13 de abril 2024
Sala Lisa, Lisboa
Éme é o nome do projeto musical de João Marcelo, cantor e escritor de canções com pouco mais de 30 anos e no ativo há mais de uma década, embora se defina com bonomia como "dono de casa".
Éme é também um dos nomes ligados à editora Cafetra, um grupo de amigos que se distribuem e reconfiguram na formação de uma série de bandas, e que se mexem desde 2011 para organizar concertos coletivos, angariar fundos e editar CDs. Esta entidade híbrida, que contém projetos musicais como as Pega Monstro, Iguanas ou Sallim, inclui também elementos ligados à produção de objetos gráficos e à sua circulação. Foi nesse contexto, numa Feira Morta em 2014, que ouvi pela primeira vez Éme ao vivo, a tocar guitarra de pé ao fundo de uma sala cheia de gente, num piso, outrora consagrado à vida artística, de um edifício dos Restauradores.

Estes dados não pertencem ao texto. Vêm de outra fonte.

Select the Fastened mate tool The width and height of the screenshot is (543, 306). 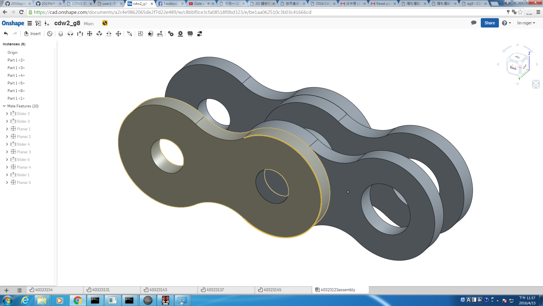(61, 34)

Dentro do espírito do it yourself da comunidade Cafetra, faz todo o sentido que Éme tenha aprendido a tocar guitarra com tutoriais do Youtube ou com amigos que frequentavam aulas a sério. Falamos de um conjunto de pessoas que, sem grande pompa, utiliza e atualiza o que estiver ao seu alcance para fazer música, sejam instrumentos tradicionais portugueses como o adufe e o cavaquinho ou outros mais associados a fins educativos, como a melódica ou a flauta.
Dez anos, três álbuns e muitos concertos depois, encontramos Éme a apresentar o seu quinto trabalho de longa duração, "Disco Tinto", no pequeno palco da Sala Lisa, acompanhado por Moxila (que, como autora de banda desenhada, é conhecida por Mariana Pita), Miguel Abras, Lourenço Crespo e Francisca Aires Mateus. Nesta banda de cariz folk todos tocam vários instrumentos, e, na ausência de uma bateria, a percussão é de responsabilidade comum.

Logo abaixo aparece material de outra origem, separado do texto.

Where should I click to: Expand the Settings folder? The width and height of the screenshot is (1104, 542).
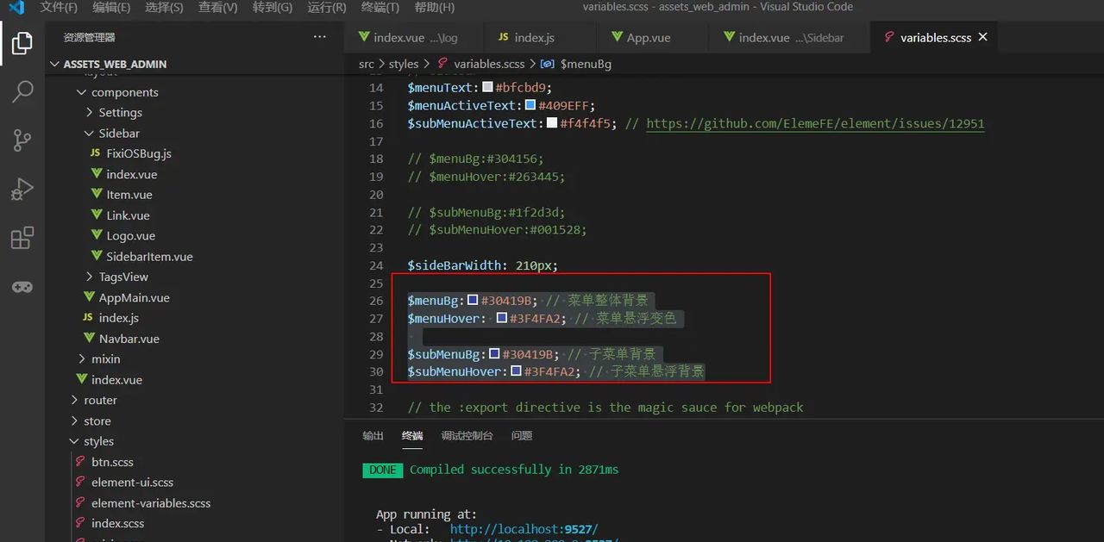[120, 113]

Fotografia: Filipa Aurélio |
As canções de Éme são fortes o suficiente para brilharem quando interpretadas a solo e de modo acústico, mas tocadas ao vivo e em conjunto fazem transbordar a alegria e a cumplicidade, contagiando quem estiver em presença.
Embora não conheça as pessoas à minha volta, para além de esporádicos e breves contactos no tráfico de um ou outro fanzine, existe a clara sensação de estar entre amigos nesta viagem pelas canções de "Disco Tinto", com passagens pontuais por discos anteriores. Muitos de nós sabem as letras de cor, e ao meu lado um fã (roadie? amigo?) está de tal modo entusiasmado que, além de apontar a luz do telemóvel à cara dos músicos, causando-lhes óbvio desconforto, produz uma série ininterrupta de incentivos vocais, até o cantor lhe pedir gentilmente que se cale.
As letras das músicas contêm inúmeros relatos anedóticos de quem passa grande parte da vida, não "na estrada", mas em comboios a caminho de terras recônditas onde há gigs agendados. Sob a aparente comicidade dos tempos de espera passados em tascas e cafés, desencontros com produtores de espectáculos e contactos com pessoas locais, estão presentes alusões à falta de público, e, claro, à falta de dinheiro.
São histórias que vão ao âmago das preocupações de quem procura viver do trabalho autoral em Portugal, e que se revê na circunstância de "aos trinta ainda ser um indigente", como canta Éme em "Dores Laborais". E são pessoas cada vez menos jovens as que encontram nestas canções oportunidade de catarse.
O concerto na Sala Lisa terminou, apropriadamente, com a música "Lisa", que é também o nome da terra de João Marcelo. Viver na lisa remete também para essa falta de conforto material que é apanágio de uma sociedade do capitalismo tardio, cada vez mais desigual. Assim atestam a raiva e energia com que o refrão é gritado pelo público.
Éme e Cafetra, nos gestos criativos que concretizam, cravam raízes na terra e fazem da resistência um modo de vida. Resistência à apatia, ao ressentimento, à fragmentação dos processos de produção cultural. Resistência que se materializa no trabalho consistente para um universo musical em expansão.